Mereka mengizinkannya.
Khubaib pun berdiri menghadap Allah dengan hati yang tenang. Ia menunaikan dua rakaat terakhirnya dengan penuh kekhusyukan.
Setelah selesai, ia berkata, “Demi Allah, seandainya kalian tidak mengira aku takut mati, niscaya aku akan memperpanjang shalatku.”
Kemudian Khubaib berdoa, “Ya Allah, hitunglah jumlah mereka satu per satu. Musnahkanlah mereka seluruhnya, dan jangan Engkau sisakan seorang pun.”
Lalu ia melantunkan syair dengan suara yang tenang, “Aku tidak peduli bagaimana aku mati, selama aku mati dalam keadaan muslim. Semua itu karena Allah. Dan jika Dia menghendaki, Dia akan memberkahi setiap potongan tubuhku yang tercerai-berai.”
Tak lama kemudian, Uqbah bin Harits maju untuk membunuh Khubaib.

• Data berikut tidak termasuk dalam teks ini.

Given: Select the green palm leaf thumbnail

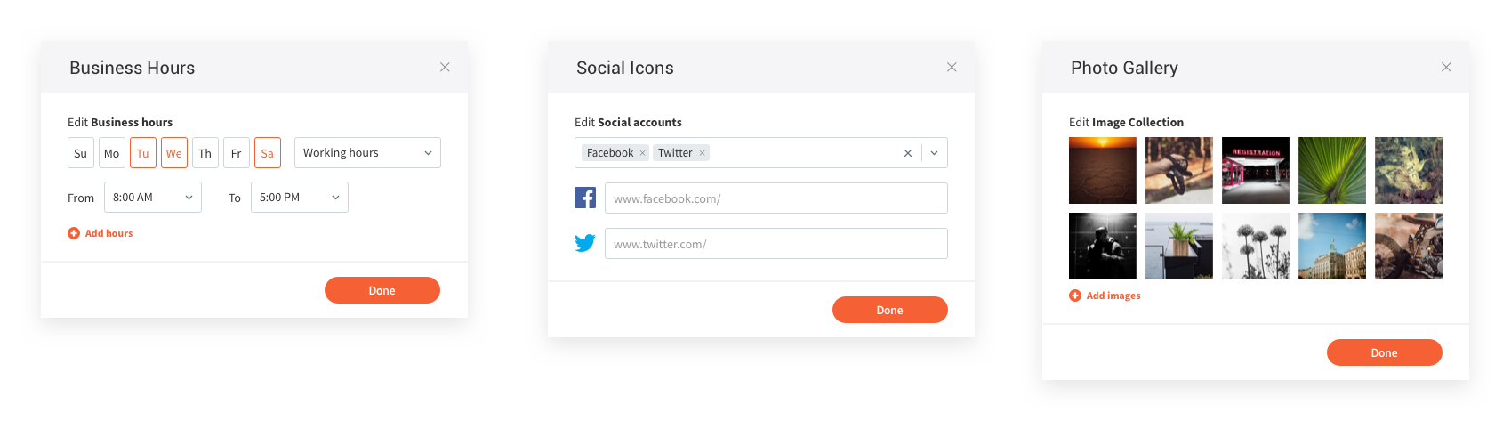Looking at the screenshot, I should pos(1331,170).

Khubaib bin Ady menjadi orang pertama dalam Islam yang melaksanakan shalat sunnah dua rakaat sebelum dieksekusi.
Sementara itu, Rasulullah shallallahu ‘alaihi wa sallam di Madinah menerima wahyu tentang apa yang sedang terjadi pada Khubaib.
Di antara orang-orang yang menyaksikan penyiksaan Khubaib hari itu, terdapat seorang pemuda Quraisy bernama Sa’id bin Amir Al-Jumahi.

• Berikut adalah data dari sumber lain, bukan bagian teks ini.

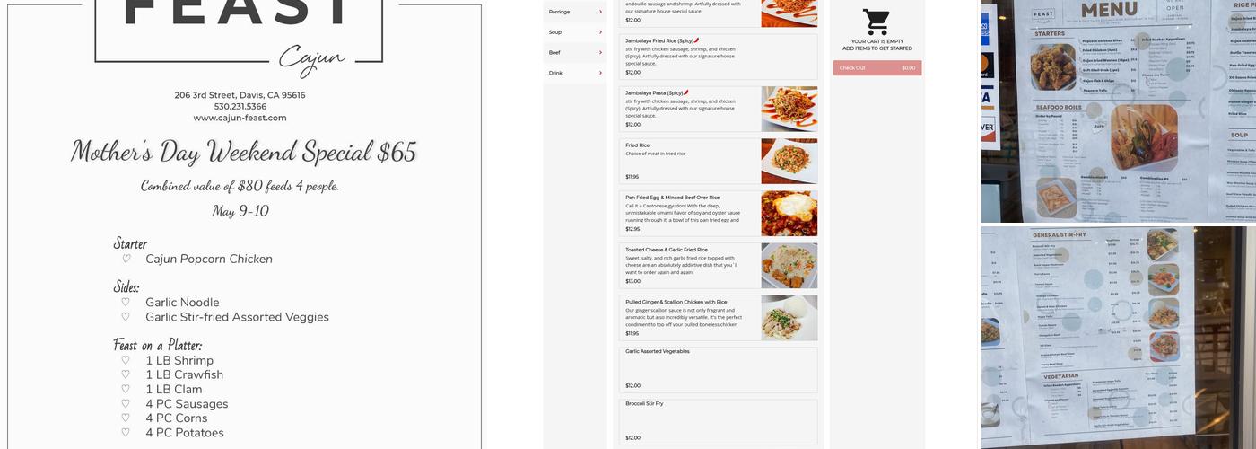Open the Beef category chevron
The width and height of the screenshot is (1256, 449).
click(600, 53)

Saat itu ia belum memeluk Islam, usianya masih muda, namun keberaniannya membuat ia berhasil berdiri di barisan depan bersama para pemuka Quraisy seperti Abu Sufyan bin Harb dan Shafwan bin Umayyah.
Ia menyaksikan sendiri bagaimana Khubaib digiring menuju tempat eksekusi dalam keadaan terikat.
Kaum Quraisy ingin melampiaskan dendam mereka kepada Rasulullah melalui tubuh Khubaib, mereka memotong anggota tubuhnya, tangan dan kakinya saru-persatu tanpa ampun.
Mereka menyiksa tubuhnya dengan kejam, namun di tengah luka dan darah yang mengalir, Khubaib tetap teguh.
Salah seorang Quraisy berkata, “Apakah engkau ingin Muhammad berada di tempatmu sekarang, lalu engkau bebas bersama keluargamu?”
Khubaib menjawab tanpa ragu, “Demi Allah, aku tidak rela berada bersama keluargaku dalam keadaan aman sementara Rasulullah shallallahu ‘alaihi wa sallam tertusuk duri.”
Jawaban itu membuat kaum Quraisy berteriak marah, sedangkan Sa’id bin Amir membeku di tempatnya.
Untuk pertama kalinya dalam hidupnya, ia melihat seseorang mencintai Rasulnya melebihi dirinya sendiri.
Ia melihat Khubaib mengangkat pandangannya ke langit lalu berkata, “Ya Allah, binasakan mereka satu per satu. Jangan Engkau biarkan seorang pun hidup dengan aman.”
Tak lama setelah itu, Khubaib menghembuskan napas terakhirnya, tubuhnya syahid di tangan orang-orang kafir Quraisy.
Orang-orang Quraisy pulang dan melupakan tragedi itu seiring berjalannya waktu, namun tidak bagi Sa’id bin Amir.
Peristiwa itu terus menghantuinya, ia melihat wajah Khubaib dalam tidurnya, ia mendengar doa-doanya dalam kesendiriannya, ia teringat ketenangan Khubaib ketika berdiri shalat di depan kematian.
Dan sejak hari itu, hati Sa’id bin Amir mulai berubah. Allah membukakan dadanya untuk menerima cahaya Islam.